╭─ Material supplied

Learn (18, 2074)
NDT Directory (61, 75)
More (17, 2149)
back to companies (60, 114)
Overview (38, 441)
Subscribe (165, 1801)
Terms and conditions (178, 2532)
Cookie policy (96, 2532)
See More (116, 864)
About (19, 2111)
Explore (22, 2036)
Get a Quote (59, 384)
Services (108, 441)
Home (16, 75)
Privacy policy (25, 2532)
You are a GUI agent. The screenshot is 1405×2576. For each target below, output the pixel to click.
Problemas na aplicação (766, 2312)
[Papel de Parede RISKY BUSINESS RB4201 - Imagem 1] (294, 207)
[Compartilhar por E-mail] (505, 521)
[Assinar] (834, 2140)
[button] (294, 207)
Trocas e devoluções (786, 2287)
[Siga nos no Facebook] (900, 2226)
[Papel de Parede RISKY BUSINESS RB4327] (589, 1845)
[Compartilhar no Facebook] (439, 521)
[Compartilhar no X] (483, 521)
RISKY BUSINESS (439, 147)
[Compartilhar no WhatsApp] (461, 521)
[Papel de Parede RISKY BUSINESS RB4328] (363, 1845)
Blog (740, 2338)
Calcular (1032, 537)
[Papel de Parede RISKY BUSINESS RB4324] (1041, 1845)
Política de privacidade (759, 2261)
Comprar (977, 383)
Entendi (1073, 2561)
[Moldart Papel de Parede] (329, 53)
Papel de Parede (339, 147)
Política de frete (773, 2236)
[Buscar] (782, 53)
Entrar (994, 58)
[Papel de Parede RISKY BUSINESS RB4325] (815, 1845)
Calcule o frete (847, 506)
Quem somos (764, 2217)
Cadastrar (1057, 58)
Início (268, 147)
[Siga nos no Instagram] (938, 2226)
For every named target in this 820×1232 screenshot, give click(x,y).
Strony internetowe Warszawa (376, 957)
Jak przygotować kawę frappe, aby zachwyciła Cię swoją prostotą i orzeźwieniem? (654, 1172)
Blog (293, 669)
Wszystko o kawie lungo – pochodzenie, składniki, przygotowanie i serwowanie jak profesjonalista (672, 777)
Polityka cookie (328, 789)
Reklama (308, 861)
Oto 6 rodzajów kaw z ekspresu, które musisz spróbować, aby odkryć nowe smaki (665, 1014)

╰─

In the entries above, how many lines include the word "Papel"? Only the number should be given.

7